Brodribb for a period established a station in this country on the Broken River, and kept flocks and a herd there. With a trusted man—it might well have been Hugh—he rode to Port Phillip and into the small,
shambling town of Melbourne, whose few thousand Europeans had recently been joined by its first shipload of Scottish immigrants, and negotiated deals on ‘breeding cattle, sight unseen,’ to be delivered to Melbourne.
On Brodribb’s 1839 expedition from Monaro, his brother Frank, with his own party of drovers, met him on the Melbourne side of the mountains and helped him on his way. They always needed to use ‘every vigilance.’ There were three watches during the night, ‘three men and myself took the first three hours … Large fires were kept burning all around the cattle …’ While Brodribb, having made his delivery, was still in Melbourne with some of his men, an explorer appeared from the east in the streets of the town. It was an extraordinary fellow named Count Paul Strzelecki, whose interest in remote places had derived in part from a failed elopement in his Polish boyhood and who did not then know that his future would be so taken up by the Irish question. He had named the stretch of country he had just crossed, a good way to the south of the track Brodribb had taken, Gippsland—after Mary Shields’s benefactor and his own patron. Brodribb began talking with Strzelecki about opening up Gippsland, establishing a port on that coastline from which cattle and sheep, shipped from New South Wales to Gippsland, could be driven from there to Melbourne, fattening along the way. So Hugh’s master called a public meeting in Melbourne, established a consortium to develop Gippsland, and chartered the 300-ton vessel Singapore to find a harbour on the Gippsland coast to and from which livestock could be driven. Thus many of Brodribb’s convict servants found themselves on the shores of Gippsland’s great coastal lagoons east of Melbourne, armed with carbines and a cannon, holding a little beachhead on the edge of primeval bush at an anchorage named Port Albert.

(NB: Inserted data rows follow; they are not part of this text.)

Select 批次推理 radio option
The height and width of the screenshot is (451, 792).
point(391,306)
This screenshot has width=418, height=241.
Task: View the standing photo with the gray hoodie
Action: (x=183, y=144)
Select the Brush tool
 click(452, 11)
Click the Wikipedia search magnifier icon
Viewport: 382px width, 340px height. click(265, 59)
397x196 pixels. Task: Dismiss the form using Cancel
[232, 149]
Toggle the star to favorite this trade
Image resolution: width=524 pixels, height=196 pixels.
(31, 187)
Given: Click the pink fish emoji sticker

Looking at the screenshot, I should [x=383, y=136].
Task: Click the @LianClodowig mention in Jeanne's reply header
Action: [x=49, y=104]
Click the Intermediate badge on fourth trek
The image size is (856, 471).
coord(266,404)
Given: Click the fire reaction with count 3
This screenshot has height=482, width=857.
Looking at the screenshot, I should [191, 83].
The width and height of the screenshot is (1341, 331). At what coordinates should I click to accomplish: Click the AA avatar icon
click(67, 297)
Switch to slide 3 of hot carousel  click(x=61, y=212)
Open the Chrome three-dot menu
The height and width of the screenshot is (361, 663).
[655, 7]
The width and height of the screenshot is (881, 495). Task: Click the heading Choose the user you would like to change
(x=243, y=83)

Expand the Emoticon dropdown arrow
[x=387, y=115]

Brodribb, for all his energy and that of his convicts and ticket-of-leave men, was unable to find a good stock route from Gippsland to Melbourne. And though he named one of the rivers he encountered in his reconnoitring in honour of Lieutenant Governor Latrobe of Port Phillip, from whom the Brodribb consortium hoped to get land grants in and around Port Albert, Governor Gipps in Sydney sent a surveyor to prepare maps for the development of Gippsland on Sydney’s terms. These did not include allowing Brodribb’s syndicate any of the 20,000 acres immediately around the port.